[Items listed in a dataset]
────────────────────
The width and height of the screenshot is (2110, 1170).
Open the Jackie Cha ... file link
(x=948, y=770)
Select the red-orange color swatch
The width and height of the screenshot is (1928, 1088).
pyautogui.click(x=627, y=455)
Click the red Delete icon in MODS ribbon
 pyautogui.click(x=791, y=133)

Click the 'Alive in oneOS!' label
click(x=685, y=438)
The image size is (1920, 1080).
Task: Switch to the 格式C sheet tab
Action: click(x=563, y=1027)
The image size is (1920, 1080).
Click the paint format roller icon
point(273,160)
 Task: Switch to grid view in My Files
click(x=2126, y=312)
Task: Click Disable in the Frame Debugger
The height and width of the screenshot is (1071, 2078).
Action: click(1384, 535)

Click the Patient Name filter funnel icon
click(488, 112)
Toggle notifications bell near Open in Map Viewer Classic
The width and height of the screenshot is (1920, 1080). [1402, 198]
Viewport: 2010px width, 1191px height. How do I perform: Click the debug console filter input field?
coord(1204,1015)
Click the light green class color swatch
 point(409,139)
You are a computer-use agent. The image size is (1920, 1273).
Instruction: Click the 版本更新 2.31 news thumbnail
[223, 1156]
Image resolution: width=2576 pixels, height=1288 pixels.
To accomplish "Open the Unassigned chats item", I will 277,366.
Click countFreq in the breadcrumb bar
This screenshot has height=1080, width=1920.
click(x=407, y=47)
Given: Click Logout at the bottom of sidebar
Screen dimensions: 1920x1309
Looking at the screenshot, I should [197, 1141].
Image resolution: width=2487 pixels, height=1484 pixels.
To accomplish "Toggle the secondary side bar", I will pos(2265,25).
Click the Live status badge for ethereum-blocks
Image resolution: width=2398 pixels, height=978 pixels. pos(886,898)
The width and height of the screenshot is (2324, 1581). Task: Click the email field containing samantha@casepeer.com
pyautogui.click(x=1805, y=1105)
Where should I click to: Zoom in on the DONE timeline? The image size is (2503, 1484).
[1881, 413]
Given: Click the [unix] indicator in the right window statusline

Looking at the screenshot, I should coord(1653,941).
────────────────────
# [ABOUT THIS EXERCISE]
Only the lines from the one containing "Image resolution: width=2487" through the end of the entries above should be written out, exactly and in full.

# [SOLUTION TO THIS TASK]
Image resolution: width=2487 pixels, height=1484 pixels.
To accomplish "Toggle the secondary side bar", I will pos(2265,25).
Click the Live status badge for ethereum-blocks
Image resolution: width=2398 pixels, height=978 pixels. pos(886,898)
The width and height of the screenshot is (2324, 1581). Task: Click the email field containing samantha@casepeer.com
pyautogui.click(x=1805, y=1105)
Where should I click to: Zoom in on the DONE timeline? The image size is (2503, 1484).
[1881, 413]
Given: Click the [unix] indicator in the right window statusline

Looking at the screenshot, I should coord(1653,941).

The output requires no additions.